Task to complete: Output the part of the material that opens with the line containing "Viewport: 700px width, 438px height." and runs through the end of the material, keeping every line identical to the original.

Records from a collection:
-*-*-
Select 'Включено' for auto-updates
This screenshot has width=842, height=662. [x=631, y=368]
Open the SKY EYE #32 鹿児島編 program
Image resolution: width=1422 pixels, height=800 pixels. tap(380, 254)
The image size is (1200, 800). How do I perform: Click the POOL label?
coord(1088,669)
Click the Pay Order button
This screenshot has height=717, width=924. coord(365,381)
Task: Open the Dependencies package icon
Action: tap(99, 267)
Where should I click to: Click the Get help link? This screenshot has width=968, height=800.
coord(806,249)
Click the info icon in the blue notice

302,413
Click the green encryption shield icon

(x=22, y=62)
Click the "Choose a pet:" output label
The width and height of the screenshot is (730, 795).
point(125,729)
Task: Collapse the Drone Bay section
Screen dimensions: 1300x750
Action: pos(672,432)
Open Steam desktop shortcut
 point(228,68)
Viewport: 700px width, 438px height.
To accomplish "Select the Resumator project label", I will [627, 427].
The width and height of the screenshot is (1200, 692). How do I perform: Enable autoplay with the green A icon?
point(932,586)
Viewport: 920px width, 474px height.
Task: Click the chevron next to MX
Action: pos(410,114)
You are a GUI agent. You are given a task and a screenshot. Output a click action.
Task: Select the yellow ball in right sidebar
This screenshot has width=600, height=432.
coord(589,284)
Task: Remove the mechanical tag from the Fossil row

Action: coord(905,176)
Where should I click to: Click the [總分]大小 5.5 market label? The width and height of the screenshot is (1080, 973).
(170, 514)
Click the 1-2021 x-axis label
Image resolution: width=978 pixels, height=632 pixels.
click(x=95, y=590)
-*-*-
Worked solution:
Viewport: 700px width, 438px height.
To accomplish "Select the Resumator project label", I will [627, 427].
The width and height of the screenshot is (1200, 692). How do I perform: Enable autoplay with the green A icon?
point(932,586)
Viewport: 920px width, 474px height.
Task: Click the chevron next to MX
Action: pos(410,114)
You are a GUI agent. You are given a task and a screenshot. Output a click action.
Task: Select the yellow ball in right sidebar
This screenshot has width=600, height=432.
coord(589,284)
Task: Remove the mechanical tag from the Fossil row

Action: coord(905,176)
Where should I click to: Click the [總分]大小 5.5 market label? The width and height of the screenshot is (1080, 973).
(170, 514)
Click the 1-2021 x-axis label
Image resolution: width=978 pixels, height=632 pixels.
click(x=95, y=590)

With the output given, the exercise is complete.